Action item:
Copy the records below word for word, leaving out nothing.

Information provided:
################

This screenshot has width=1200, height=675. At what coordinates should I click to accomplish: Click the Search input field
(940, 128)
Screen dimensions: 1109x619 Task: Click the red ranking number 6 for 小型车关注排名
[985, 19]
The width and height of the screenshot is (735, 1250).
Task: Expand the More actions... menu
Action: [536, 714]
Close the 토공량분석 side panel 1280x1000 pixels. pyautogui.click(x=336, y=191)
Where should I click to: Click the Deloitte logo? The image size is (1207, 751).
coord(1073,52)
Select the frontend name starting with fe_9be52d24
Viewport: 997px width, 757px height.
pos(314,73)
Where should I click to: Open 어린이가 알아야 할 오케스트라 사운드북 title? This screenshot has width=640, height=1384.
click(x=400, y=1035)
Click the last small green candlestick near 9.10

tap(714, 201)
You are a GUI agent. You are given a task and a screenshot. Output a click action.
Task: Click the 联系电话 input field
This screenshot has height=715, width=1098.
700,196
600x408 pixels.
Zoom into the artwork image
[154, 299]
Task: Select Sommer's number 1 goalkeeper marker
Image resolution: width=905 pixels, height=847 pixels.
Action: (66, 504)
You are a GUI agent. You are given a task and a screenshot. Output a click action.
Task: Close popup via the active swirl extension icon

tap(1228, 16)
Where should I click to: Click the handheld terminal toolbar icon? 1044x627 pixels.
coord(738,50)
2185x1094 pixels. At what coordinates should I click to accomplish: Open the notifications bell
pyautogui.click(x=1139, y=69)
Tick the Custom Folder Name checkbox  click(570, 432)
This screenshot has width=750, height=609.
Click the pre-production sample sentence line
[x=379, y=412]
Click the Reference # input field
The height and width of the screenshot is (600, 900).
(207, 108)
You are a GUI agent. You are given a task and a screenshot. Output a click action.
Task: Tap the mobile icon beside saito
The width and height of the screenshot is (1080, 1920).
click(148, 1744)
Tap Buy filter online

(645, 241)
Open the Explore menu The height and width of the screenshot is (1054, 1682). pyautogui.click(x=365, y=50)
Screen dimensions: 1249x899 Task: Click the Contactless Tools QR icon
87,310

################

Answer box:
This screenshot has width=1200, height=675. At what coordinates should I click to accomplish: Click the Search input field
(940, 128)
Screen dimensions: 1109x619 Task: Click the red ranking number 6 for 小型车关注排名
[985, 19]
The width and height of the screenshot is (735, 1250).
Task: Expand the More actions... menu
Action: [536, 714]
Close the 토공량분석 side panel 1280x1000 pixels. pyautogui.click(x=336, y=191)
Where should I click to: Click the Deloitte logo? The image size is (1207, 751).
coord(1073,52)
Select the frontend name starting with fe_9be52d24
Viewport: 997px width, 757px height.
pos(314,73)
Where should I click to: Open 어린이가 알아야 할 오케스트라 사운드북 title? This screenshot has width=640, height=1384.
click(x=400, y=1035)
Click the last small green candlestick near 9.10

tap(714, 201)
You are a GUI agent. You are given a task and a screenshot. Output a click action.
Task: Click the 联系电话 input field
This screenshot has height=715, width=1098.
700,196
600x408 pixels.
Zoom into the artwork image
[154, 299]
Task: Select Sommer's number 1 goalkeeper marker
Image resolution: width=905 pixels, height=847 pixels.
Action: (66, 504)
You are a GUI agent. You are given a task and a screenshot. Output a click action.
Task: Close popup via the active swirl extension icon

tap(1228, 16)
Where should I click to: Click the handheld terminal toolbar icon? 1044x627 pixels.
coord(738,50)
2185x1094 pixels. At what coordinates should I click to accomplish: Open the notifications bell
pyautogui.click(x=1139, y=69)
Tick the Custom Folder Name checkbox  click(570, 432)
This screenshot has width=750, height=609.
Click the pre-production sample sentence line
[x=379, y=412]
Click the Reference # input field
The height and width of the screenshot is (600, 900).
(207, 108)
You are a GUI agent. You are given a task and a screenshot. Output a click action.
Task: Tap the mobile icon beside saito
The width and height of the screenshot is (1080, 1920).
click(148, 1744)
Tap Buy filter online

(645, 241)
Open the Explore menu The height and width of the screenshot is (1054, 1682). pyautogui.click(x=365, y=50)
Screen dimensions: 1249x899 Task: Click the Contactless Tools QR icon
87,310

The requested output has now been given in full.